Ablehnung, Beschwerde und häufige Verzögerungen
Nach der Publikation ist das Verfahren nicht abgeschlossen: das Präparat tritt in den Überprüfungszyklus nach Art. 65d KVV ein, eine Indikationserweiterung löst ein neues Preisverfahren aus, und bei einer befristeten Aufnahme läuft die Frist für das Verlängerungsgesuch.
Ablehnung, Beschwerde und häufige Verzögerungen
Lehnt das BAG ab oder setzt es einen tieferen Preis fest als beantragt, kann die Zulassungsinhaberin innerhalb von 30 Tagen Beschwerde ans Bundesverwaltungsgericht erheben, in zweiter Instanz ans Bundesgericht. Alternativ wird ein neues Gesuch mit angepasstem Preis oder engerer Limitation eingereicht.
- Unvollständiger oder veralteter Auslandpreisvergleich, fehlende Quellenbelege.
- Streit über das richtige Vergleichspräparat im therapeutischen Quervergleich.
- Zu optimistische Umsatzschätzung, die im Verfahren korrigiert werden muss.
- Verpasster EAK-Termin und damit Wartezeit bis zur nächsten Sitzung.
- Zähe Verhandlung über Preismodelle bei sehr teuren Einmaltherapien.
FAQ
Wie lange dauert die Aufnahme in die Spezialitätenliste?
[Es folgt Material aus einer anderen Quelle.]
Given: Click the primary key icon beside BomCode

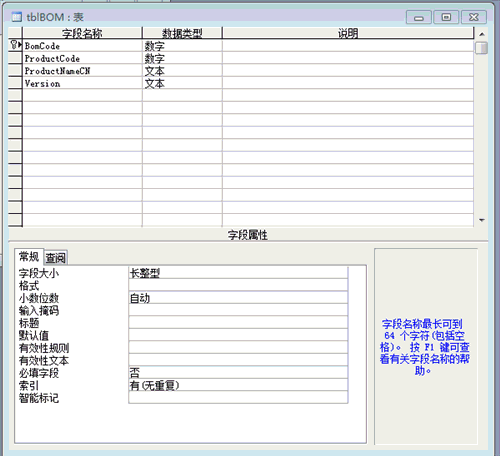Looking at the screenshot, I should 14,44.
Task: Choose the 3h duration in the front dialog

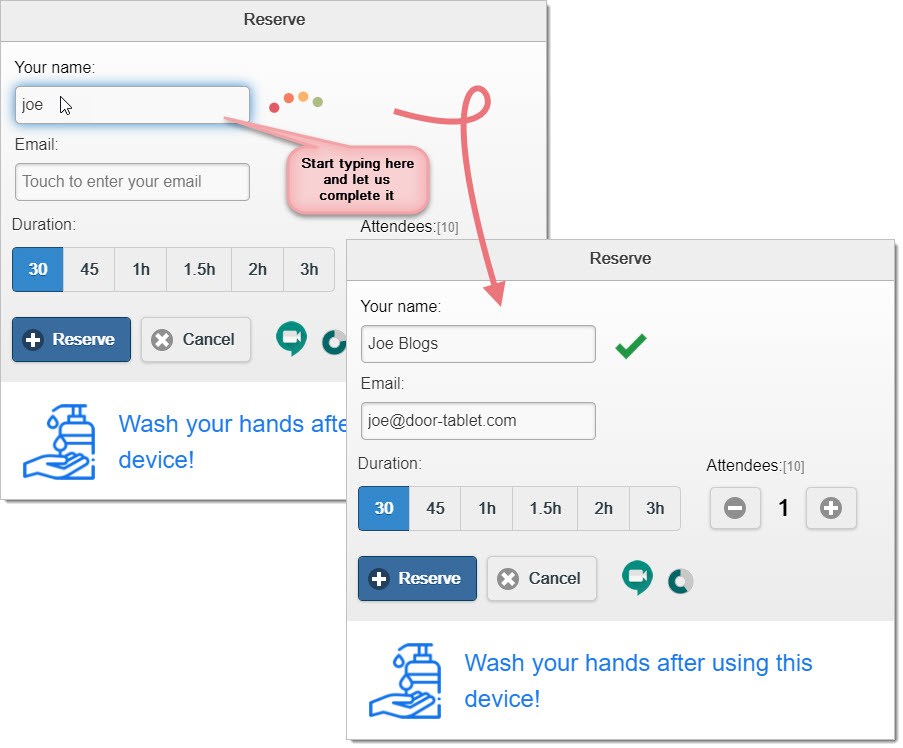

Art. 31b KLV nennt 60 Tage ab vollständigem Gesuch, doch die Frist ruht bei Nachforderungen und während der EAK-Beurteilung. Realistisch dauert es vier bis neun Monate von der Zulassung bis zur Publikation, bei hochpreisigen Therapien mit Preismodell auch zwölf bis achtzehn Monate.
Was passiert, wenn das BAG das Gesuch ablehnt?
Die Zulassungsinhaberin hat zwei Wege.
- Beschwerde ans Bundesverwaltungsgericht innerhalb von 30 Tagen, danach allenfalls ans Bundesgericht.
- Neues Gesuch mit tieferem Preisantrag, engerer Limitation oder zusätzlichen Studiendaten.
Bis zu einer Aufnahme bleibt nur die Einzelfallvergütung nach Art. 71a bis 71d KVV.
Was ist eine befristete Aufnahme?
Eine Aufnahme mit Enddatum. Das BAG wählt sie, wenn der Nutzen plausibel, die Datenlage aber noch unsicher ist, etwa bei laufenden Phase-III-Studien. Vor Ablauf muss die Zulassungsinhaberin neue Daten liefern und die Verlängerung beantragen, sonst fällt die Vergütung mit dem Enddatum weg. Häufig wird die Befristung mit einer Limitation kombiniert.
Was sind Preismodelle oder Rückerstattungsmodelle?
Vereinbarungen, bei denen die Zulassungsinhaberin den Versicherern einen Teil des Listenpreises zurückerstattet, etwa als Mengenrabatt oder erfolgsabhängige Rückzahlung. Der publizierte Publikumspreis bleibt höher als der effektive Nettopreis. Das BAG nutzt sie vor allem bei sehr teuren Therapien mit unsicherem Langzeitnutzen.